**Work required**
In the listing below, repeat exactly every line from the first through the line containing "Given: Click the right Sync mode label", with nothing else.

**Data extract**
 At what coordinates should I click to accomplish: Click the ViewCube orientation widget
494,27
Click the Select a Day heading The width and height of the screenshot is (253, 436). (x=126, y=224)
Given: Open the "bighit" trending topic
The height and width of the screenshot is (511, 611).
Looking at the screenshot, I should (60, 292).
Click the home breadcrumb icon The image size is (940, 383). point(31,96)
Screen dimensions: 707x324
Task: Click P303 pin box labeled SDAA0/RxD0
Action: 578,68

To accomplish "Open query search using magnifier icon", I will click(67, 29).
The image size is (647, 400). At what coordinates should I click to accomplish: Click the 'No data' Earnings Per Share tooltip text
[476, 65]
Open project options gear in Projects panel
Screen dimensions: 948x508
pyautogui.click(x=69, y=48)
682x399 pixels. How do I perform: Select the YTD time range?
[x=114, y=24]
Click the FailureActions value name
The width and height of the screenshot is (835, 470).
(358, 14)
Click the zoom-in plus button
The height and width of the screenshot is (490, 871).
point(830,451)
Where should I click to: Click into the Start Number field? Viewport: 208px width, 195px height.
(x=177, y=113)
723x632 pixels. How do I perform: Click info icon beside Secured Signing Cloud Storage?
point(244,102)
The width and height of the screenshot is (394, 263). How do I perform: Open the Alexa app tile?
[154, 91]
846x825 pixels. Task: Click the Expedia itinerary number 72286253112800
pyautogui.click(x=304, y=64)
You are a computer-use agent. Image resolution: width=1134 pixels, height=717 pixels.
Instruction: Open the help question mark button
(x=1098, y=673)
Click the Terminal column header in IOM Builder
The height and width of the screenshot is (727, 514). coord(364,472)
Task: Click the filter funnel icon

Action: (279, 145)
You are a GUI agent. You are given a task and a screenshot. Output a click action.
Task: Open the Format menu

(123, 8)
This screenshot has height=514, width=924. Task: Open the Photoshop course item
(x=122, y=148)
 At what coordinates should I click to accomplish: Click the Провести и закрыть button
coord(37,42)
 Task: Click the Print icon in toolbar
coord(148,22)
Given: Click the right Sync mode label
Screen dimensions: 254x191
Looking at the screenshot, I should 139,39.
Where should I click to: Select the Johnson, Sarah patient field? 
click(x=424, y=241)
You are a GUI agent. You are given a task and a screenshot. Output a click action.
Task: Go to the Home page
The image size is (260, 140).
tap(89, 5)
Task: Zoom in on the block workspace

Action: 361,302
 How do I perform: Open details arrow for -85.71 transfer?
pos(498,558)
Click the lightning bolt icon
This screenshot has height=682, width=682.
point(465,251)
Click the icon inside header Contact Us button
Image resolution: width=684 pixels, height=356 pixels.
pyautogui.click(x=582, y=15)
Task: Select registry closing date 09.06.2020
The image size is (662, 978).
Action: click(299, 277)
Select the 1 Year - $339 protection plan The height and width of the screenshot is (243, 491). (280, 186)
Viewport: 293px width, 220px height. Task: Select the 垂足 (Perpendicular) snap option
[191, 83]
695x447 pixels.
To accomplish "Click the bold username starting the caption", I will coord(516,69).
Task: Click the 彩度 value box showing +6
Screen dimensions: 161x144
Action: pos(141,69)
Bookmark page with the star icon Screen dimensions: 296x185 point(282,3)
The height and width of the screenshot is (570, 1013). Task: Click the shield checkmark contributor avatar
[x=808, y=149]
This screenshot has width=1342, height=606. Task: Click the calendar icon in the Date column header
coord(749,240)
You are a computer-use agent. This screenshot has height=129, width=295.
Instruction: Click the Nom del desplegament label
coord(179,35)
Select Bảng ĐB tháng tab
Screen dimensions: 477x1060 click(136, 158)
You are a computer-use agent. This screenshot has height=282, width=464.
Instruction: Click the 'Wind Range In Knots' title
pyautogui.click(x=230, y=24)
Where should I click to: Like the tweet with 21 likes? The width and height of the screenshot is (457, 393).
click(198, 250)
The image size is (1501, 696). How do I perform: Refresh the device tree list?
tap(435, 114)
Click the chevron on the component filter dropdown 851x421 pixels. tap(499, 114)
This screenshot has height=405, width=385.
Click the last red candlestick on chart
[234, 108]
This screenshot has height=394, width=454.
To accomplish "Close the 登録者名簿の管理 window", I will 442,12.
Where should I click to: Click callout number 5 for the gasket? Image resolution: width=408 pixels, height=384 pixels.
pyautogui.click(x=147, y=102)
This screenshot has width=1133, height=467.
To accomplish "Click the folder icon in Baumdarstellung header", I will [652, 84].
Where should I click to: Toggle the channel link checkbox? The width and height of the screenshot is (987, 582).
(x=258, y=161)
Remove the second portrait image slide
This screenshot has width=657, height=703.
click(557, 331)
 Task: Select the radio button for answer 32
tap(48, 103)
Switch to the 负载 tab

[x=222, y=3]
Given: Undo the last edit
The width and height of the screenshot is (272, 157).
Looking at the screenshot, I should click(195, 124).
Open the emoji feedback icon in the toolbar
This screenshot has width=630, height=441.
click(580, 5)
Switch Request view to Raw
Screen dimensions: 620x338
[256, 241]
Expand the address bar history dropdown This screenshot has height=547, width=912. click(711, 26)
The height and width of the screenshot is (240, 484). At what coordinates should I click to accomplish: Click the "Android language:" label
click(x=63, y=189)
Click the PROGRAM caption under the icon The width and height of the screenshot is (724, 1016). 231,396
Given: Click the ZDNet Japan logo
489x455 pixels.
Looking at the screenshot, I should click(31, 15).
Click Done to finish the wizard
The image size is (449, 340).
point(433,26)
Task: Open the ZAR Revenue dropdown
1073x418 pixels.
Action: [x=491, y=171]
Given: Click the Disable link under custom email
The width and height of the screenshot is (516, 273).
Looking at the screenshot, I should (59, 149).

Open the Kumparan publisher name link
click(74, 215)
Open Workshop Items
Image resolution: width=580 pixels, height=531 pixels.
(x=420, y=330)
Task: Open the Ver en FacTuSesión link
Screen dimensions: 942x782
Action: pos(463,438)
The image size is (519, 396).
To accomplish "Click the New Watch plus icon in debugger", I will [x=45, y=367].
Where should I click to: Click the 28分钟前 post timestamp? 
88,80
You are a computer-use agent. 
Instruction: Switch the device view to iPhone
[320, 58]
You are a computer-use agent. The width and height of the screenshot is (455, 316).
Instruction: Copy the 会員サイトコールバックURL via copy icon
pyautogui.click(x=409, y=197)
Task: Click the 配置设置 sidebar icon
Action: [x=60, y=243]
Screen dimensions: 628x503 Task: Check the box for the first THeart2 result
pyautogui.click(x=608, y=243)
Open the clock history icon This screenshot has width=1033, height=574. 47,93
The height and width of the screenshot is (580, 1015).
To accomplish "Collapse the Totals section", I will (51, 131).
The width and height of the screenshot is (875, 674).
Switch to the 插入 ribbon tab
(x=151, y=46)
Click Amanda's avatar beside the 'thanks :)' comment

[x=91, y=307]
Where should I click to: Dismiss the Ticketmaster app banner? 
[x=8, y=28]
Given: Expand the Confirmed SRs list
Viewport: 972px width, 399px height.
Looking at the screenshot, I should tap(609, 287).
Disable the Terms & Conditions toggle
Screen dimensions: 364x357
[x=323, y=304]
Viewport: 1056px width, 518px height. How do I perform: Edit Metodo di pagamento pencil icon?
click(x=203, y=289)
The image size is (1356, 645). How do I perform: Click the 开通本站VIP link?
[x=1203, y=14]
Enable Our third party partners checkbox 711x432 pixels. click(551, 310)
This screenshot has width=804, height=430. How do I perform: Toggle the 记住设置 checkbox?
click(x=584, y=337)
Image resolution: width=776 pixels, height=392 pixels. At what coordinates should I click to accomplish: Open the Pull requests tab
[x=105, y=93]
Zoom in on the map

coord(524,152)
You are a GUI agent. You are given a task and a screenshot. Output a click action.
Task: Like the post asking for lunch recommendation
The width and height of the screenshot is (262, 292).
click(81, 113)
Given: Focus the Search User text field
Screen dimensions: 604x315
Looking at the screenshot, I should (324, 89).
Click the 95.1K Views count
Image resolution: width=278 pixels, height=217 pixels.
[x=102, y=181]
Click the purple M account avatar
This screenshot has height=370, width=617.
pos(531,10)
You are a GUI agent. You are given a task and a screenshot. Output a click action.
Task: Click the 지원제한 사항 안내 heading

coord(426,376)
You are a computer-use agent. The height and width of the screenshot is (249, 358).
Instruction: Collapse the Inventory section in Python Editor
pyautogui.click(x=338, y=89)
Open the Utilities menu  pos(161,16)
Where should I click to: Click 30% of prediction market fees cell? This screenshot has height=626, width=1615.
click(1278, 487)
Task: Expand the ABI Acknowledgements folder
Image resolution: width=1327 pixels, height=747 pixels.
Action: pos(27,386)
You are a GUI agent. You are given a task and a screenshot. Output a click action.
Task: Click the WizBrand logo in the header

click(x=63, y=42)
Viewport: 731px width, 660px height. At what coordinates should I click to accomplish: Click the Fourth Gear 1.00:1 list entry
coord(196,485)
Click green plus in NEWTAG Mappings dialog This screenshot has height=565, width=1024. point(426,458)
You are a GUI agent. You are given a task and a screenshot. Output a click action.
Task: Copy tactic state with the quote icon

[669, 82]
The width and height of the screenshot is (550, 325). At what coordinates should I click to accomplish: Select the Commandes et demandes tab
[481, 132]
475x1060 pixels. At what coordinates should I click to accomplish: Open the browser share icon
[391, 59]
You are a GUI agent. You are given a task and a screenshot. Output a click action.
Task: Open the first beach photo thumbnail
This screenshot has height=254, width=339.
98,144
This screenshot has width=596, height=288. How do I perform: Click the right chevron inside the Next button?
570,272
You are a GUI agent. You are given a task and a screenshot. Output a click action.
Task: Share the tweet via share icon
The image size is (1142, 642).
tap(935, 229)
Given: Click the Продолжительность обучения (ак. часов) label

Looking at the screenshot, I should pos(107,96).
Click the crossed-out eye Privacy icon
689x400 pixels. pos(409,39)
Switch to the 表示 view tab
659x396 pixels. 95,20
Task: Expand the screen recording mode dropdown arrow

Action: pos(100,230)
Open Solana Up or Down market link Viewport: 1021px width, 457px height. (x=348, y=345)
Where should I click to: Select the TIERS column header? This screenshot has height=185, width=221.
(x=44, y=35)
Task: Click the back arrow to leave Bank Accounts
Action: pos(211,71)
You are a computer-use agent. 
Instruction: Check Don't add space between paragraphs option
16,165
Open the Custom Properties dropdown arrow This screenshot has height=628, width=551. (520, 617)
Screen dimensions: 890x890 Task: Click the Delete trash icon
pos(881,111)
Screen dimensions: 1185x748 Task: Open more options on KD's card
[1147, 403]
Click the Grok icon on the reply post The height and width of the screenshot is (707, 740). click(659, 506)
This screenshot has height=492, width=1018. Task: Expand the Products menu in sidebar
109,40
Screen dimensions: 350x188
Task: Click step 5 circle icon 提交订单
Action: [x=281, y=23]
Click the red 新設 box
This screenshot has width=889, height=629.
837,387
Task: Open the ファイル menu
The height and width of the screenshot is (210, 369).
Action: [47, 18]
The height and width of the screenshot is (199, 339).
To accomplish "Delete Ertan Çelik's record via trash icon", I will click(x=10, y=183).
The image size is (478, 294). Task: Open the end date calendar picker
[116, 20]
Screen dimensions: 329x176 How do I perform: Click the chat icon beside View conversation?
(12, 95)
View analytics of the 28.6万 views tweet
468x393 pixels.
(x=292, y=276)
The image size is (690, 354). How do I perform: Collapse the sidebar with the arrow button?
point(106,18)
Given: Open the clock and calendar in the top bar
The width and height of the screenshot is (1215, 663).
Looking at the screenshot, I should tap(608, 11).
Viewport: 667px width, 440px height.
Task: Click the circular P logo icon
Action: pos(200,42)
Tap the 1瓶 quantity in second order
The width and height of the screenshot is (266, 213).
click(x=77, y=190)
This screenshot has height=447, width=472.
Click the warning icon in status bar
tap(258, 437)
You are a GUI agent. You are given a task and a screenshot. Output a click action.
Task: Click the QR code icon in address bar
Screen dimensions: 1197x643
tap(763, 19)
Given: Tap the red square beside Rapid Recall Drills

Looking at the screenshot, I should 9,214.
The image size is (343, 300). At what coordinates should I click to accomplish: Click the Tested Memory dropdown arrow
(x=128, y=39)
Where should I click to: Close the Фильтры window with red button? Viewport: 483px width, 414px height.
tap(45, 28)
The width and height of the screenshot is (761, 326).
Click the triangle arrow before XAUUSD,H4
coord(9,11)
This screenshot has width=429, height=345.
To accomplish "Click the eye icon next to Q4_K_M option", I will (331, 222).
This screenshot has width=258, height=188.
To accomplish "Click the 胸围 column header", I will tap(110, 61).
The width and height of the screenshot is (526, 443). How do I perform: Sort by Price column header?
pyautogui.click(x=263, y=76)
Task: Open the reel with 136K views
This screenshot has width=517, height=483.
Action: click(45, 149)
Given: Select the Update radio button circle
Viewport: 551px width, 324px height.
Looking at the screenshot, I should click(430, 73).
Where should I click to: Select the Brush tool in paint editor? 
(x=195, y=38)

**Solution**
 At what coordinates should I click to accomplish: Click the ViewCube orientation widget
494,27
Click the Select a Day heading The width and height of the screenshot is (253, 436). (x=126, y=224)
Given: Open the "bighit" trending topic
The height and width of the screenshot is (511, 611).
Looking at the screenshot, I should (60, 292).
Click the home breadcrumb icon The image size is (940, 383). point(31,96)
Screen dimensions: 707x324
Task: Click P303 pin box labeled SDAA0/RxD0
Action: 578,68

To accomplish "Open query search using magnifier icon", I will click(67, 29).
The image size is (647, 400). At what coordinates should I click to accomplish: Click the 'No data' Earnings Per Share tooltip text
[476, 65]
Open project options gear in Projects panel
Screen dimensions: 948x508
pyautogui.click(x=69, y=48)
682x399 pixels. How do I perform: Select the YTD time range?
[x=114, y=24]
Click the FailureActions value name
The width and height of the screenshot is (835, 470).
(358, 14)
Click the zoom-in plus button
The height and width of the screenshot is (490, 871).
point(830,451)
Where should I click to: Click into the Start Number field? Viewport: 208px width, 195px height.
(x=177, y=113)
723x632 pixels. How do I perform: Click info icon beside Secured Signing Cloud Storage?
point(244,102)
The width and height of the screenshot is (394, 263). How do I perform: Open the Alexa app tile?
[154, 91]
846x825 pixels. Task: Click the Expedia itinerary number 72286253112800
pyautogui.click(x=304, y=64)
You are a computer-use agent. Image resolution: width=1134 pixels, height=717 pixels.
Instruction: Open the help question mark button
(x=1098, y=673)
Click the Terminal column header in IOM Builder
The height and width of the screenshot is (727, 514). coord(364,472)
Task: Click the filter funnel icon

Action: (279, 145)
You are a GUI agent. You are given a task and a screenshot. Output a click action.
Task: Open the Format menu

(123, 8)
This screenshot has height=514, width=924. Task: Open the Photoshop course item
(x=122, y=148)
 At what coordinates should I click to accomplish: Click the Провести и закрыть button
coord(37,42)
 Task: Click the Print icon in toolbar
coord(148,22)
Given: Click the right Sync mode label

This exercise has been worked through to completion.